CPU times: user 38 s, sys: 16.9 s, total: 54.9 s
Wall time: 1min 25s


In [8]:
%%time
import pandas as pd
use_cols = ["ArrDelay", "DepDelay", "Distance", "TailNum","UniqueCarrier","Origin","Dest"]
files = glob.glob('figshareairline/individual_years/*.csv')
df = pd.concat((pd.read_csv(file, index_col=0, usecols=use_cols)
                .assign(year=re.findall(r'[^\/]+(?=\.)', file)[0])
                for file in files)
              )
df.to_csv("figshareairline/combined_data.csv")

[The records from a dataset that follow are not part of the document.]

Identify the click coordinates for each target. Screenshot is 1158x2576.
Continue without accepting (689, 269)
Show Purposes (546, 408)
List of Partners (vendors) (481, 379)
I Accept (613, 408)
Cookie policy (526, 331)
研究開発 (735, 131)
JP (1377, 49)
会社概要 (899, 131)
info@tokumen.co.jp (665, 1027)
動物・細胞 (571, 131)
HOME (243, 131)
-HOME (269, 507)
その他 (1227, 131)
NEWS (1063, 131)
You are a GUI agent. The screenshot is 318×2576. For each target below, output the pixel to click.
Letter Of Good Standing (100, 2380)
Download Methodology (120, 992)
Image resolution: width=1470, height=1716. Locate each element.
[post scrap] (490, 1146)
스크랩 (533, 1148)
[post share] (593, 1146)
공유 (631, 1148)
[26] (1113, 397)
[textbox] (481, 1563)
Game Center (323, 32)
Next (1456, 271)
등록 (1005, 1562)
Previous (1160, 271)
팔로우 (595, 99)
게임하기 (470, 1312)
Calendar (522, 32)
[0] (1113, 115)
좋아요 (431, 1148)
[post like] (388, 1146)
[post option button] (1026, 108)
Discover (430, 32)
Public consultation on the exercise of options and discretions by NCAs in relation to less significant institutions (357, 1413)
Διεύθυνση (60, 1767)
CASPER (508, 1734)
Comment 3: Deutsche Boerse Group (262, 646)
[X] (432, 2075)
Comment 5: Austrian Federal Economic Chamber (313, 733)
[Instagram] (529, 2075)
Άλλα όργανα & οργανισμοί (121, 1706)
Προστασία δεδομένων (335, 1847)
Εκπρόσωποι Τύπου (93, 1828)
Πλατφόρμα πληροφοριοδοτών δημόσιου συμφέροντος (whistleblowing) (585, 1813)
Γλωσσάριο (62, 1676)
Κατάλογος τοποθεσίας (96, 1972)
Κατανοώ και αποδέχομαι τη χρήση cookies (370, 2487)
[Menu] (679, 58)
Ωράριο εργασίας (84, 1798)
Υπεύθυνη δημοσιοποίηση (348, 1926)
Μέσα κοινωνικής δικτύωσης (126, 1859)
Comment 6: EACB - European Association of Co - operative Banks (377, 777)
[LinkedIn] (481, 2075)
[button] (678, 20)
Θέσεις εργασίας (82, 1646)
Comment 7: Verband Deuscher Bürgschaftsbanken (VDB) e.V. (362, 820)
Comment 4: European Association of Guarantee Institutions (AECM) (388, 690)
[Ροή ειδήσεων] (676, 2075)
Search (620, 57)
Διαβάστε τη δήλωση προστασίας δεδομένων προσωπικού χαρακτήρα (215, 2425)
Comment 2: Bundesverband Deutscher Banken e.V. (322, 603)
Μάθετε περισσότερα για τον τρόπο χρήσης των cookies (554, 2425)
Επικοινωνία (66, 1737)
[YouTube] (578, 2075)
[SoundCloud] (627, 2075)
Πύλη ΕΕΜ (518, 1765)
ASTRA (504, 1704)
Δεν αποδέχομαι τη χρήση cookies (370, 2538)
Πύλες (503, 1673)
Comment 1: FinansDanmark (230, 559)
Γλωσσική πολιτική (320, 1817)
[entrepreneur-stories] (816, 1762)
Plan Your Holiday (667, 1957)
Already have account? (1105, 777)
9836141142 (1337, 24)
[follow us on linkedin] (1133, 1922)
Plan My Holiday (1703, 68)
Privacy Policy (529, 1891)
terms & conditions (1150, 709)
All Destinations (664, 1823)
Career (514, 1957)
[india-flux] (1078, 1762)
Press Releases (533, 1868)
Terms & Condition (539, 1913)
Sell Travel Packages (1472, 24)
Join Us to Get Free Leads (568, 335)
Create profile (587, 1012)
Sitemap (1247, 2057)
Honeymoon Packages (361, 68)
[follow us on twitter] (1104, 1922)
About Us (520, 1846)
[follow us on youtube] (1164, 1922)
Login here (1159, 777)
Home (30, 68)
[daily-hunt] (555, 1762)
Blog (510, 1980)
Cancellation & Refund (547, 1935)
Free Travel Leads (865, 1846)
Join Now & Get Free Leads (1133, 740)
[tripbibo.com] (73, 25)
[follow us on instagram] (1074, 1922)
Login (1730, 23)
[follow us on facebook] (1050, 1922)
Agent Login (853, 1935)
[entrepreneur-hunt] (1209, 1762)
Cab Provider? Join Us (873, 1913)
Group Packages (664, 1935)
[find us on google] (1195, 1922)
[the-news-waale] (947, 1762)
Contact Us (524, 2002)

CPU times: user 5min 44s, sys: 42.6 s, total: 6min 26s
Wall time: 6min 59s


In [11]:
df.to_parquet("figshareairline/combined_data.parquet")

In [15]:
%%sh
du -sh figshareairline/combined_data.csv
du -sh figshareairline/combined_data.parquet

3.1G	figshareairline/combined_data.csv
417M	figshareairline/combined_data.parquet


Parquet successfully reduced `combined_data.csv` from 3.1G to `combined_data.parquet` with 417M.

<br>

## Load dataframe through parquet in python

In [21]:
%%time
df_py = pd.read_parquet('figshareairline/combined_data.parquet', 
                        filters=[('year', '=', '1996'), ('Origin', '=', 'ATL')],
                       columns = ['UniqueCarrier', 'DepDelay'])
print(df_py.groupby('UniqueCarrier').mean('DepDelay'))

                DepDelay
UniqueCarrier           
AA              8.763666
CO             10.283951
DL             12.411944
HP             23.552827
NW              6.363534
TW              7.770502
UA             12.685468
US             11.438999
CPU times: user 5.31 s, sys: 1.98 s, total: 7.29 s
Wall time: 7.87 s


In python it takes total 7.29s to load and perform the computation.

<br>
load dataframe through parquet in R

In [15]:
%load_ext rpy2.ipython

In [35]:
%%time
%%R
suppressMessages(library(dplyr))
suppressMessages(library(arrow))
df_r <- open_dataset('figshareairline/combined_data.parquet') |>
    filter(year == 1996, Origin == 'ATL') |>
    select(UniqueCarrier, DepDelay) |>
    group_by(UniqueCarrier) |>
    summarise(avg = mean(DepDelay))



CPU times: user 50.2 ms, sys: 4.13 ms, total: 54.3 ms
Wall time: 64.4 ms


in r it takes total 44.2ms to load and perform the computation, much faster! thanks to the lazy evaluation.